Created on 14 Feb 2016 · 13Comments · Source: keras-team/keras

In keras, the lstm neural network is efficient for text classification. However, I can't understand the detail codes and don't know if the lstm neural network adds peephole connection. Please give me some reference documents.

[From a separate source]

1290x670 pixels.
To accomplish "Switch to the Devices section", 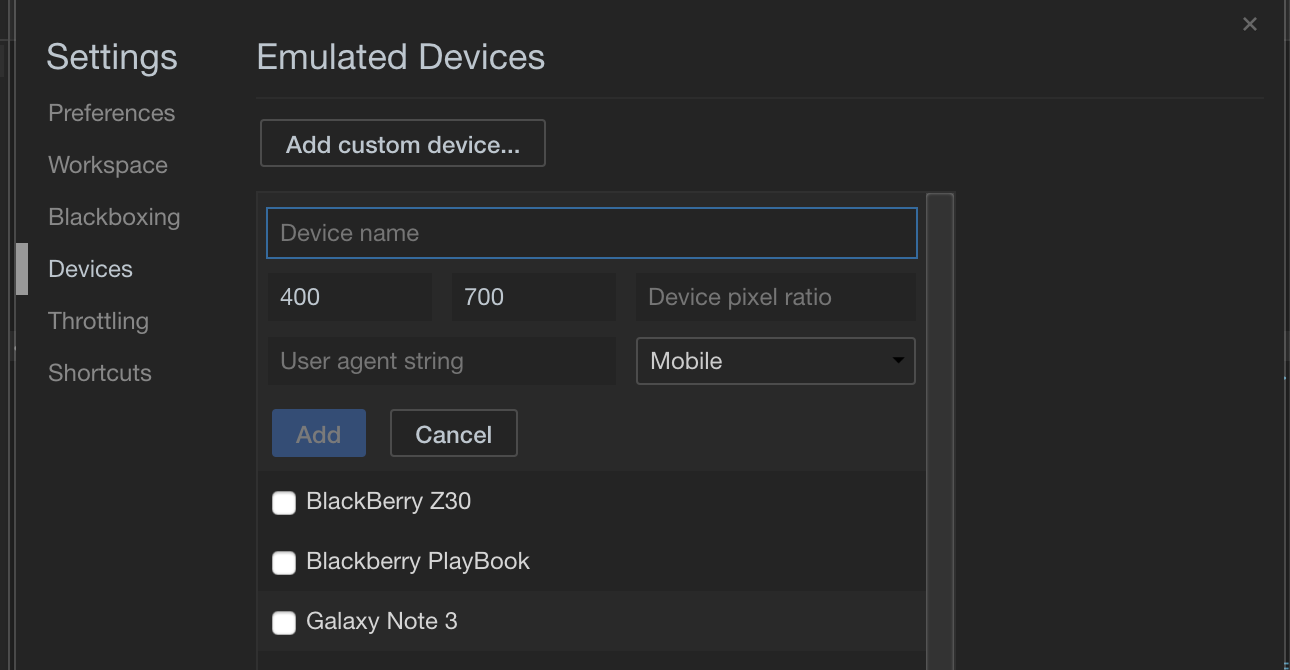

Opinions/Views would be highly appreciated!

Source

Imorton-zd

Most helpful comment

So here is how we calculate the activations of an LSTM https://github.com/fchollet/keras/blob/master/keras/layers/recurrent.py#L443

i = self.inner_activation(x_i + K.dot(h_tm1, self.U_i))

if I'm not wrong, the peephole should take a peek at the cell content and do something like:

i = self.inner_activation(x_i + K.dot(h_tm1, self.U_i) + K.dot(c_tm1, self.U_i))

If I'm correct, the following class should do what you need:
Gist is here: https://gist.github.com/EderSantana/f07fa7a0371d0e1c4ef1

from keras.layers.recurrent import LSTM

class LSTMpeephole(LSTM):
    def __init__(self, **kwargs):
        super(LSTMpeephole, self).__init__(**kwargs)

    def build(self):
        super(LSTMpeephole, self).build()
        self.P_i = self.inner_init((self.output_dim, self.output_dim))
        self.P_f = self.inner_init((self.output_dim, self.output_dim))
        self.P_c = self.inner_init((self.output_dim, self.output_dim))
        self.P_o = self.inner_init((self.output_dim, self.output_dim))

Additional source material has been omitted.